BI Speeds Coast Guard Operations

A business intelligence deployment lends a hand to the Coast Guard, whose duties demand increasingly rapid aerial response times and checks of vessels on ever-shorter notice.

InformationWeek Staff, Contributor

February 16, 2005

4 Min Read

Before the new century, the U.S. Coast Guard tracked critical aircraft maintenance information on two different, character-based systems that didn't talk to each other. So it's no surprise that the agency charged with policing U.S. shores wanted an integrated system, modern reporting tools, online analytical processing (OLAP), and better overall operational intelligence.

The Coast Guard flies 200 aircraft located at 26 air stations. Each plane generates a slew of detailed maintenance and logistics data critical to ensuring safety and performance. But running two legacy systems -- the AMMIS (Aviation Maintenance Management Information System), and ACMS (Aircraft Computerized Maintenance System) -- meant redundant data entry and limited intelligence output.

So the first job was to consolidate the data, which the agency did in the spring of 2000, moving it all into a single Computer Associates Ingres database. In addition, the Coast Guard replaced a paper-based flight operations system with an active server pages-based Electronic Aircraft Log system.

These were merely the preliminaries, setting the agency's air department on a course to better internal intelligence. The next step involved adding a business intelligence front end. BI software firm Cognos got the nod, and in April of 2003, a portal dubbed ALMIS (Aviation Logistic Management System) went online.

The interface is all Web-based, but the Internet was deemed too vulnerable to potential hacks, so ALMIS sits behind a firewall on an intranet. Over 6,000 users, ranging from senior officers to aircraft technicians, have access to the system. The Coast Guard credits it with saving the agency over $500,000 in its first year of deployment.

The initial savings came from a more transparent supply chain. If a part is on order, for example, a technician can track every step of the order process electronically. Once the part ships, the interface displays a button that will pull up the FedEx tracking site with the way bill number for the part. The increased visibility makes for more efficient planning of flight and maintenance schedules. Underlying the system is Cognos Upfront, the Web portal piece in Cognos Series 7. Cognos PowerPlay builds the data cubes necessary for analysis, while the vendor's Impromptu technology generates reports.

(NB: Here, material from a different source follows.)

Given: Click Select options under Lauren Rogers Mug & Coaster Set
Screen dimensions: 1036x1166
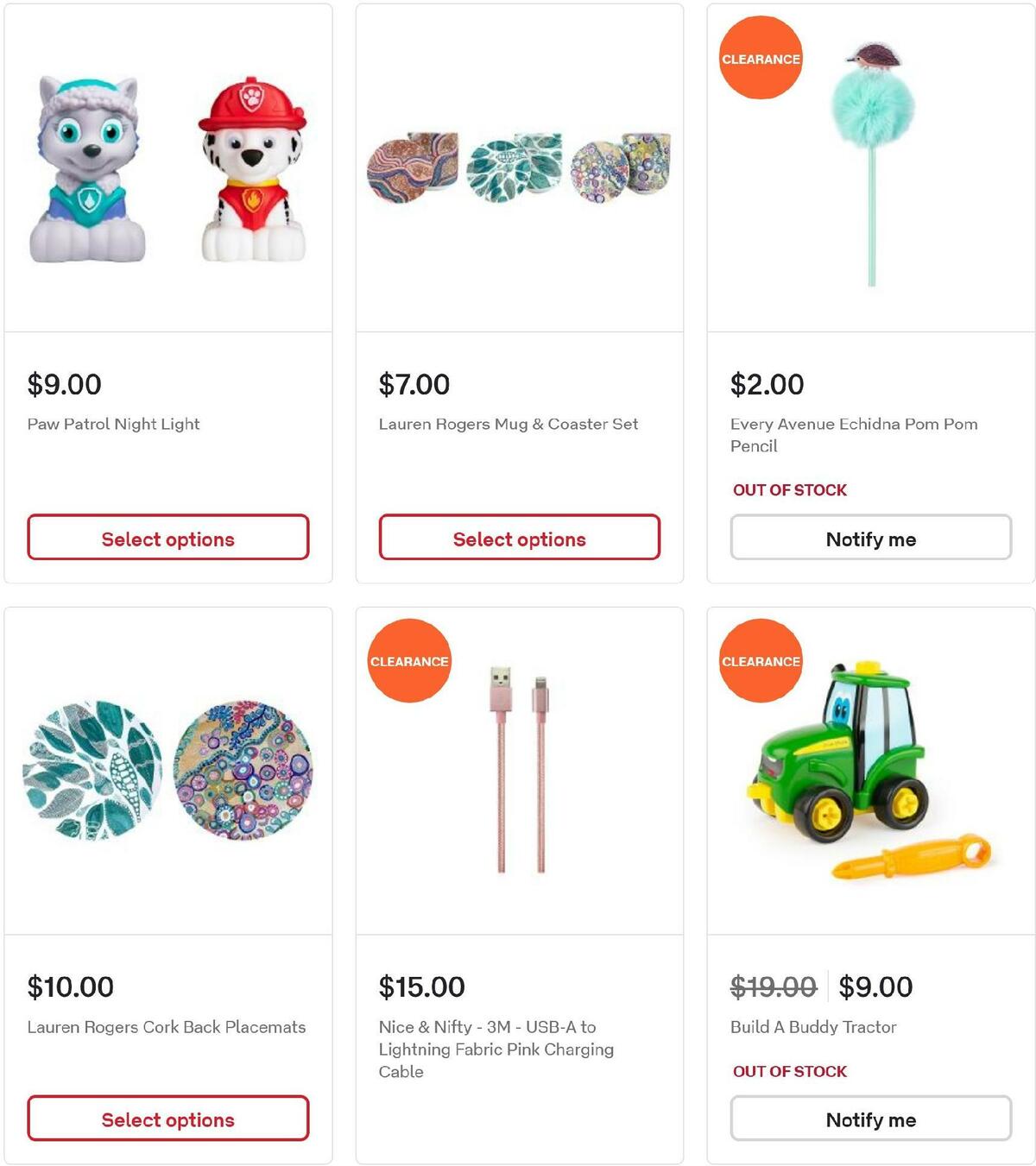Looking at the screenshot, I should [519, 538].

As more and more historical data is captured, the OLAP capabilities of PowerPlay become more important, according to Steve Shrum, Information Systems Engineer with RS Information Systems, the contractor charged with running the system. In February, Shrum and his associates rolled out ALMIS Analytics. "We can now forecast demand on inventory 12 to 24 months out," says Shrum. "This makes us more efficient and better stewards of the taxpayer's dollar."

The system was first deployed on the Coast Guard's new, unified, transactional database, but Shrum says performance issues forced a change. In early 2004, a high volume replication system from Dutch IT vendor PSB went into action, moving data into a separate reporting system. The data, Shrum says, stays in near real-time currency, being, on average, about five minutes old.

Currently the Electronic Aircraft Log (EAL) system stands apart from ALMIS, something Shrum and his team are in the process of changing. "Right now only data on the air frame [the major structure of an airplane or helicopter] is automatically logged through EAL into ALMIS," says Shrum. "We are building an interface that will automatically log component information as well." Components, he further explains, will be automatically "aged," which will translate into better predictive analytics for events like component failure.

All this has caught the eye of the Department of Homeland Security. Shrum says the Justice Department and NASA have expressed interest as well. Navi Radjou, an analyst with Forrester Research, expects to see similar efforts across aerospace and defense supply chains.

"One of the big buzzwords in the defense community these days is 'mission readiness,'" says Radjou. The job of the Coast Guard, he explains, is shifting from routine checks of vessels to more rapid responses and random checks on short notice. In order to do this, however, the Coast Guard needs a near real-time view into all its assets and their current performance capabilities.

This is where BI can play a central role in mission readiness. Radjou also thinks these kinds of BI deployments will translate into more accountability in agencies like the Coast Guard. Performance management-style metrics will allow Department of Homeland Security officials to compare the operations of the Coast Guard with those of the FBI, for example.

Certainly, government response to the 9/11 terror attacks is prompting the drive for more BI in the defense industry, but Radjou points out that the move was underway before the events of 2001. "The buzzword," Radjou says, "is 'Force Transformation,' and on the IT side of things, that means more BI, more transparency into your information systems."

Another buzz phrase that encapsulates this thinking was circulating at a recent Defense Logistics trade show in London: "Increasing the tempo of operations."